=== Data provided ===

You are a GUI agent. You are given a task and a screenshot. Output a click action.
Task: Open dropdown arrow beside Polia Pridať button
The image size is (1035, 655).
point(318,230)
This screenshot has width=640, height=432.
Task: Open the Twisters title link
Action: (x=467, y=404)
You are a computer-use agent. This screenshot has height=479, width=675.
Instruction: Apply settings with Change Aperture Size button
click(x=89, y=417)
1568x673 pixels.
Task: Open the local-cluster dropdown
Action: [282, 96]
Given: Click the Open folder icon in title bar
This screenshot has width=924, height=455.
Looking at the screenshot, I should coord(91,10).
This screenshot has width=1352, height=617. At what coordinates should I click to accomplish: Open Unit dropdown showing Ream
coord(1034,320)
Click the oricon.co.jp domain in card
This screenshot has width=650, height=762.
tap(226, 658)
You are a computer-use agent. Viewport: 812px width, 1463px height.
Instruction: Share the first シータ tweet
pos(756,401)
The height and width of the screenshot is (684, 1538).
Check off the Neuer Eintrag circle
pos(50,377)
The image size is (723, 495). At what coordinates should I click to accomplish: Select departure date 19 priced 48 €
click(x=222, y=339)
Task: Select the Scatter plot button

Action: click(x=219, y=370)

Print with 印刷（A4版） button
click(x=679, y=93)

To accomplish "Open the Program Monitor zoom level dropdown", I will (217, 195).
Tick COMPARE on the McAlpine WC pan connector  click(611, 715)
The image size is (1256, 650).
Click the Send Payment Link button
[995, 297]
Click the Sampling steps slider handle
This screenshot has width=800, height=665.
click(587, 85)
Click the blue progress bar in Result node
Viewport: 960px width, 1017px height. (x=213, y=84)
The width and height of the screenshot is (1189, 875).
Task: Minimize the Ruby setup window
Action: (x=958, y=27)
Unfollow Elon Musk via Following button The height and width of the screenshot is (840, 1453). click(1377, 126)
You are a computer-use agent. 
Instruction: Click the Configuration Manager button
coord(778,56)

===

== Instructions for the task ==
The expected output is the exact run of lines from the start of the entries through the line with "You are a computer-use agent. This", inclusive.

== Solution for this problem ==
You are a GUI agent. You are given a task and a screenshot. Output a click action.
Task: Open dropdown arrow beside Polia Pridať button
The image size is (1035, 655).
point(318,230)
This screenshot has width=640, height=432.
Task: Open the Twisters title link
Action: (x=467, y=404)
You are a computer-use agent. This screenshot has height=479, width=675.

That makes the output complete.